:: Excerpted data ::

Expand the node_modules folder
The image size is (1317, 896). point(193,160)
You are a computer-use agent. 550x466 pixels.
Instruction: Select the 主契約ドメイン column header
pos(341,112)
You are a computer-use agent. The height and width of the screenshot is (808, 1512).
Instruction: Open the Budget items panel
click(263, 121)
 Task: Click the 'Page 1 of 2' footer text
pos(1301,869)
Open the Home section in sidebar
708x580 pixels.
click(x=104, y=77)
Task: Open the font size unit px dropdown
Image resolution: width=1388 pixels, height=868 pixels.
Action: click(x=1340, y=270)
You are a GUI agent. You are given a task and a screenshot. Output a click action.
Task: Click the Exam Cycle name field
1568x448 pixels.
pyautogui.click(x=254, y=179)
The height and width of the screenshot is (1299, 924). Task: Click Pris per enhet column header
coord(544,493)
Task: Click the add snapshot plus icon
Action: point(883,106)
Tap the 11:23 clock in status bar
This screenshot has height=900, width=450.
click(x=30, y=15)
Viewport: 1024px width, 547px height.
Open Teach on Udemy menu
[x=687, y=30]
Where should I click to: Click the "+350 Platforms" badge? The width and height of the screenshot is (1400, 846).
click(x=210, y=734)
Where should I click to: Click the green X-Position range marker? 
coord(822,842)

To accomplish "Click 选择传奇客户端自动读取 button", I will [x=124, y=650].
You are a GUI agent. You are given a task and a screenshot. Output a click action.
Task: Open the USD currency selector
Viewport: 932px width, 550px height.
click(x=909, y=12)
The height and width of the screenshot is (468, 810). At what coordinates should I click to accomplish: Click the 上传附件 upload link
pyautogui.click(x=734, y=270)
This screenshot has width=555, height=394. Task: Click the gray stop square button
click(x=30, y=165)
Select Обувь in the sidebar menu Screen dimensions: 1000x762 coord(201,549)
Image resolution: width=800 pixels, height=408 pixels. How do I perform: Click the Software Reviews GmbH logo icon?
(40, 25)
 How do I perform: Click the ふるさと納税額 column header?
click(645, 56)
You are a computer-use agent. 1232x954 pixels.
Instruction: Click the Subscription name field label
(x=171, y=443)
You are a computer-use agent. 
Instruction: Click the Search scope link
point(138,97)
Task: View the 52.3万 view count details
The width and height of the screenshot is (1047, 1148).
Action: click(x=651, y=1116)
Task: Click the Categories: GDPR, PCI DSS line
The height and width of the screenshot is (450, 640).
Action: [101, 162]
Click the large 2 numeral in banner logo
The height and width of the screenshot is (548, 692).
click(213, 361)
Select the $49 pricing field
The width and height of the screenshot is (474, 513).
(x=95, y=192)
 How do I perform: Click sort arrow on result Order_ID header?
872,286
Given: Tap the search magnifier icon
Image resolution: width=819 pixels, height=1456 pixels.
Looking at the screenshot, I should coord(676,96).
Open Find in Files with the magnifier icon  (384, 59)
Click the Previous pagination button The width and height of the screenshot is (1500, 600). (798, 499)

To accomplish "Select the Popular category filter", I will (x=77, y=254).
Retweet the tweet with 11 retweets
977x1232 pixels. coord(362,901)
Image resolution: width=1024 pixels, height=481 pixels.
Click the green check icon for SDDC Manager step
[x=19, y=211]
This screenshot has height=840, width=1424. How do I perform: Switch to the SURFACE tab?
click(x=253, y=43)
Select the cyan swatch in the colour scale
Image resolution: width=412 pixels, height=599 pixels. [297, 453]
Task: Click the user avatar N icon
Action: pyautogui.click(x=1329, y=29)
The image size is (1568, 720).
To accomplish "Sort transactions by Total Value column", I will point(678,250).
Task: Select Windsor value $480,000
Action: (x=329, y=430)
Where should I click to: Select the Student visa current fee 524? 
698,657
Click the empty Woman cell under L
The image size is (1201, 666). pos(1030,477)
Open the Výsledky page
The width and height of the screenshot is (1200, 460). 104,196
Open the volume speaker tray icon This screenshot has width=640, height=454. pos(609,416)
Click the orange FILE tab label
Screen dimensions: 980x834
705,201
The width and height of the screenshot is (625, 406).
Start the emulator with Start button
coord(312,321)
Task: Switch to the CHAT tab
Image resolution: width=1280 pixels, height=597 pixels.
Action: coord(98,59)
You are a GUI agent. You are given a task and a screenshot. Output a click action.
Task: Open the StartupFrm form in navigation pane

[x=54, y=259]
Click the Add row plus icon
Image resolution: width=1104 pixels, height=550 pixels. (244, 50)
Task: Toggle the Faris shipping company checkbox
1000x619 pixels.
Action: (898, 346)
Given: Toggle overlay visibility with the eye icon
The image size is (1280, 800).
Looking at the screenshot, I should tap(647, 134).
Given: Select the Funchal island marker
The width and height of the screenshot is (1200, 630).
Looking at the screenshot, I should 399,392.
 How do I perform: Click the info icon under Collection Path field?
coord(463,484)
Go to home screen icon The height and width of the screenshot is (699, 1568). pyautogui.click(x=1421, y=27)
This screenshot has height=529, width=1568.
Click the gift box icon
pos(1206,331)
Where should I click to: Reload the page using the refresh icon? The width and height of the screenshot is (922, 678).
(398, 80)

:::

Your instructions: Switch each "column header" in the lines above to "column heading", and write out all the lines again with nothing else altered.

Output for this exercise:
Expand the node_modules folder
The image size is (1317, 896). point(193,160)
You are a computer-use agent. 550x466 pixels.
Instruction: Select the 主契約ドメイン column heading
pos(341,112)
You are a computer-use agent. The height and width of the screenshot is (808, 1512).
Instruction: Open the Budget items panel
click(263, 121)
 Task: Click the 'Page 1 of 2' footer text
pos(1301,869)
Open the Home section in sidebar
708x580 pixels.
click(x=104, y=77)
Task: Open the font size unit px dropdown
Image resolution: width=1388 pixels, height=868 pixels.
Action: click(x=1340, y=270)
You are a GUI agent. You are given a task and a screenshot. Output a click action.
Task: Click the Exam Cycle name field
1568x448 pixels.
pyautogui.click(x=254, y=179)
The height and width of the screenshot is (1299, 924). Task: Click Pris per enhet column heading
coord(544,493)
Task: Click the add snapshot plus icon
Action: point(883,106)
Tap the 11:23 clock in status bar
This screenshot has height=900, width=450.
click(x=30, y=15)
Viewport: 1024px width, 547px height.
Open Teach on Udemy menu
[x=687, y=30]
Where should I click to: Click the "+350 Platforms" badge? The width and height of the screenshot is (1400, 846).
click(x=210, y=734)
Where should I click to: Click the green X-Position range marker? 
coord(822,842)

To accomplish "Click 选择传奇客户端自动读取 button", I will [x=124, y=650].
You are a GUI agent. You are given a task and a screenshot. Output a click action.
Task: Open the USD currency selector
Viewport: 932px width, 550px height.
click(x=909, y=12)
The height and width of the screenshot is (468, 810). At what coordinates should I click to accomplish: Click the 上传附件 upload link
pyautogui.click(x=734, y=270)
This screenshot has width=555, height=394. Task: Click the gray stop square button
click(x=30, y=165)
Select Обувь in the sidebar menu Screen dimensions: 1000x762 coord(201,549)
Image resolution: width=800 pixels, height=408 pixels. How do I perform: Click the Software Reviews GmbH logo icon?
(40, 25)
 How do I perform: Click the ふるさと納税額 column heading?
click(645, 56)
You are a computer-use agent. 1232x954 pixels.
Instruction: Click the Subscription name field label
(x=171, y=443)
You are a computer-use agent. 
Instruction: Click the Search scope link
point(138,97)
Task: View the 52.3万 view count details
The width and height of the screenshot is (1047, 1148).
Action: click(x=651, y=1116)
Task: Click the Categories: GDPR, PCI DSS line
The height and width of the screenshot is (450, 640).
Action: [101, 162]
Click the large 2 numeral in banner logo
The height and width of the screenshot is (548, 692).
click(213, 361)
Select the $49 pricing field
The width and height of the screenshot is (474, 513).
(x=95, y=192)
 How do I perform: Click sort arrow on result Order_ID header?
872,286
Given: Tap the search magnifier icon
Image resolution: width=819 pixels, height=1456 pixels.
Looking at the screenshot, I should coord(676,96).
Open Find in Files with the magnifier icon  (384, 59)
Click the Previous pagination button The width and height of the screenshot is (1500, 600). (798, 499)

To accomplish "Select the Popular category filter", I will (x=77, y=254).
Retweet the tweet with 11 retweets
977x1232 pixels. coord(362,901)
Image resolution: width=1024 pixels, height=481 pixels.
Click the green check icon for SDDC Manager step
[x=19, y=211]
This screenshot has height=840, width=1424. How do I perform: Switch to the SURFACE tab?
click(x=253, y=43)
Select the cyan swatch in the colour scale
Image resolution: width=412 pixels, height=599 pixels. [297, 453]
Task: Click the user avatar N icon
Action: pyautogui.click(x=1329, y=29)
The image size is (1568, 720).
To accomplish "Sort transactions by Total Value column", I will point(678,250).
Task: Select Windsor value $480,000
Action: (x=329, y=430)
Where should I click to: Select the Student visa current fee 524? 
698,657
Click the empty Woman cell under L
The image size is (1201, 666). pos(1030,477)
Open the Výsledky page
The width and height of the screenshot is (1200, 460). 104,196
Open the volume speaker tray icon This screenshot has width=640, height=454. pos(609,416)
Click the orange FILE tab label
Screen dimensions: 980x834
705,201
The width and height of the screenshot is (625, 406).
Start the emulator with Start button
coord(312,321)
Task: Switch to the CHAT tab
Image resolution: width=1280 pixels, height=597 pixels.
Action: coord(98,59)
You are a GUI agent. You are given a task and a screenshot. Output a click action.
Task: Open the StartupFrm form in navigation pane

[x=54, y=259]
Click the Add row plus icon
Image resolution: width=1104 pixels, height=550 pixels. (244, 50)
Task: Toggle the Faris shipping company checkbox
1000x619 pixels.
Action: (898, 346)
Given: Toggle overlay visibility with the eye icon
The image size is (1280, 800).
Looking at the screenshot, I should tap(647, 134).
Given: Select the Funchal island marker
The width and height of the screenshot is (1200, 630).
Looking at the screenshot, I should 399,392.
 How do I perform: Click the info icon under Collection Path field?
coord(463,484)
Go to home screen icon The height and width of the screenshot is (699, 1568). pyautogui.click(x=1421, y=27)
This screenshot has height=529, width=1568.
Click the gift box icon
pos(1206,331)
Where should I click to: Reload the page using the refresh icon? The width and height of the screenshot is (922, 678).
(398, 80)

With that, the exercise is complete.